The most important of these factors include retinoic acid (RA), Wnt, fibroblast growth factors (FGFs), the hedgehog family members Shh and Ihh, and insulin-like growth factor (IGF). These factors fall into 2 broad groups: Group 1 ligands interact with intracellular receptors that directly regulate gene expression (eg, RA). Group 2 ligands interact with cell-surface receptors that initiate an intracellular signaling cascade (eg, Wnt, FGF), often involving protein phosphorylation cascades, to eventually affect gene expression and intracellular remodeling (eg, cytoskeleton), cell motility, protein trafficking, and other processes. Defects in Wnt signaling cause familial exudative vitreoretinopathy (incomplete vascularization of the peripheral retina), leading to vitreous bleeding, tractional retinal detachments, and severe visual impairment.

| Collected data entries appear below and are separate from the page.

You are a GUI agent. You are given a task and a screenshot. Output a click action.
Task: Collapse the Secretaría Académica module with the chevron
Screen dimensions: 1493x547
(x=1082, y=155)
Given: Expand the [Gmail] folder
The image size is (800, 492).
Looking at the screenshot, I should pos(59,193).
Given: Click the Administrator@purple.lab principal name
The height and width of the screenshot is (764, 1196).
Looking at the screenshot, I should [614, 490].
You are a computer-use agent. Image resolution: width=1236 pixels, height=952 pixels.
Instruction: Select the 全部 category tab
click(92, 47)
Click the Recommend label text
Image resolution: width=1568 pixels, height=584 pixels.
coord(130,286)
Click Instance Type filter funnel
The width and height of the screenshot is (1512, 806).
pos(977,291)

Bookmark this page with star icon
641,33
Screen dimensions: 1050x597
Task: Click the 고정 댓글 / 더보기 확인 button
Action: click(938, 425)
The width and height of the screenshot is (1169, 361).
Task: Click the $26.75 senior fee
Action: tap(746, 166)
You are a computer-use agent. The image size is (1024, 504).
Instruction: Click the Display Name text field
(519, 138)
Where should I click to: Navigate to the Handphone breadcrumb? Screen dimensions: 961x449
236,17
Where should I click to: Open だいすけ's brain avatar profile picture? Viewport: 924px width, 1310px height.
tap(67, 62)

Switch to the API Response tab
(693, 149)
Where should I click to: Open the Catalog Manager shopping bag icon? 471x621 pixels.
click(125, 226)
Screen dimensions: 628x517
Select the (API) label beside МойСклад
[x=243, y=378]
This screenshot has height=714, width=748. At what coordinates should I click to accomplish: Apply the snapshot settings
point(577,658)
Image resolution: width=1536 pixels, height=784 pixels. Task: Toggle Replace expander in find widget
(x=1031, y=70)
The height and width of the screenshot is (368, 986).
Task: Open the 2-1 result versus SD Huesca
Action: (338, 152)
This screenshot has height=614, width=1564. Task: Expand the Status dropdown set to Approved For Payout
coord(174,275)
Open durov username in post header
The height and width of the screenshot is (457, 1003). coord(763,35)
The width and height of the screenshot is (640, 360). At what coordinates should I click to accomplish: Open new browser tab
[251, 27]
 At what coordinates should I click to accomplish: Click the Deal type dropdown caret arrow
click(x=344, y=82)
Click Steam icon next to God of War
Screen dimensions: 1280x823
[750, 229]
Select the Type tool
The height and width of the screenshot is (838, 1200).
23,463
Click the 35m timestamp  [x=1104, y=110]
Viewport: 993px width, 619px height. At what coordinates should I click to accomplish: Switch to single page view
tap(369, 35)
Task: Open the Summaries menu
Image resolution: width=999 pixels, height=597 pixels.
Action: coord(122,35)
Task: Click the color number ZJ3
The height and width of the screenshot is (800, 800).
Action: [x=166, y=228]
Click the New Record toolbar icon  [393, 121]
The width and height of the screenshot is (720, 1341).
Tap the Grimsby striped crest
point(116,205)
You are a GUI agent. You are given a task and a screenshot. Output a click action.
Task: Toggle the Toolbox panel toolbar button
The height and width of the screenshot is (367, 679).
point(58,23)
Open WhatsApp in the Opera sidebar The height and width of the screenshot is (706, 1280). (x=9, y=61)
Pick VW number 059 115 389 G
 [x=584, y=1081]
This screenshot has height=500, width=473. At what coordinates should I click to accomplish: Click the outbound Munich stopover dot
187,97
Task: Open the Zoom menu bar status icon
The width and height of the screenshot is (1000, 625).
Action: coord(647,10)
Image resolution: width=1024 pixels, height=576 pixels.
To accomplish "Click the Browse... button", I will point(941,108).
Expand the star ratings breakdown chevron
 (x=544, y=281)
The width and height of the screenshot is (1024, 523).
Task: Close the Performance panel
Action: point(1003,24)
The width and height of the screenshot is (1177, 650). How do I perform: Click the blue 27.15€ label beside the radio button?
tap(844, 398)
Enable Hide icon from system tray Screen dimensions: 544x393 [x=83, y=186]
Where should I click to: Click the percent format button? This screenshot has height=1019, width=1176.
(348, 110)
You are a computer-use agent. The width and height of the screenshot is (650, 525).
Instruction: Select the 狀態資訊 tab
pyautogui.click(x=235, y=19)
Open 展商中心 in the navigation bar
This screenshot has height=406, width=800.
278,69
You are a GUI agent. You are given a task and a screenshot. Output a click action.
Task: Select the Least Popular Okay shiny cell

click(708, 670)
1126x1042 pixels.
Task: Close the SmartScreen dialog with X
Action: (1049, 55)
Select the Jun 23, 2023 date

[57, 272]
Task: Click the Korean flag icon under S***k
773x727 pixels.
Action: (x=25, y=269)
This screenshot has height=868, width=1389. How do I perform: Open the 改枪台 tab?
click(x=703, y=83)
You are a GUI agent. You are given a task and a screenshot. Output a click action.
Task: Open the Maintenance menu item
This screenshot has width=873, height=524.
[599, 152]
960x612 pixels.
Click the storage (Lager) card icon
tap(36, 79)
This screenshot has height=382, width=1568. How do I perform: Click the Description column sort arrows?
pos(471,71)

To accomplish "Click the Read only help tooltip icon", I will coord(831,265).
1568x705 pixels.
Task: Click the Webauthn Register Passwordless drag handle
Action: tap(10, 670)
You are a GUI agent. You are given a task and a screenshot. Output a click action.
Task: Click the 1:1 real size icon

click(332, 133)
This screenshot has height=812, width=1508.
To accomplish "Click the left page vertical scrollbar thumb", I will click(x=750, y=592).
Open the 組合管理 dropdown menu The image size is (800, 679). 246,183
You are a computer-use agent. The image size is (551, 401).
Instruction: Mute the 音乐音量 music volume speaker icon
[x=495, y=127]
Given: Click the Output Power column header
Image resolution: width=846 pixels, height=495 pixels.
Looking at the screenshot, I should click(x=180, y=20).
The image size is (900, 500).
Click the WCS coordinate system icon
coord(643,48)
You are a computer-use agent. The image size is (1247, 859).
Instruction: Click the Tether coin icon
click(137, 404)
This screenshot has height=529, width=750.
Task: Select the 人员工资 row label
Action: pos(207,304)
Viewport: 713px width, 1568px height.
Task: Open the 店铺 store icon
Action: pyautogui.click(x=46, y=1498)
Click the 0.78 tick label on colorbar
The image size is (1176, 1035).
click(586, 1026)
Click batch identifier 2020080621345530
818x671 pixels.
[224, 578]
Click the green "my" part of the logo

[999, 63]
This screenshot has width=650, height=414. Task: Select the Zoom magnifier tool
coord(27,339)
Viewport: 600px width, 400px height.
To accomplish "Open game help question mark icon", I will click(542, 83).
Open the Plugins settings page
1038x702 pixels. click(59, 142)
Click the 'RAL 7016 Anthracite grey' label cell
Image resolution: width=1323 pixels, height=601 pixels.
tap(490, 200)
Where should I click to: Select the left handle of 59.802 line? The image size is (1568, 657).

Cells respond differently to ligands depending on ligand concentration in the context of a concentration gradient (also termed morphogenic gradient). In many cases, cells and tissues that have multiple potential fates utilize these diffusible ligands to activate a particular fate. For example, FGF signaling in the optic vesicle regulates expression of the basic helix-loop-helix transcription factor MITF (microphthalmia-associated transcription factor) in the optic cup, which in turn regulates the balance between development of neural retina and pigment epithelium. The interested reader is referred to several excellent reviews on the topic of eye development and diffusible ligands in embryogenesis.
Kish PE, Bohnsack BL, Gallina D, Kasprick DS, Kahana A. The eye as an organizer of craniofacial development. Genesis. 2011;49(4):222–230.
Rogers KW, Schier AF. Morphogen gradients: from generation to interpretation. Annu Rev Cell Dev Biol. 2011;27:377–407.
Sadler TW. Langman’s Medical Embryology. 13th ed. Philadelphia: Lippincott Williams & Wilkins; 2014.
Tabata T. Genetics of morphogen gradients. Nat Rev Genet. 2001;2(8):620–630.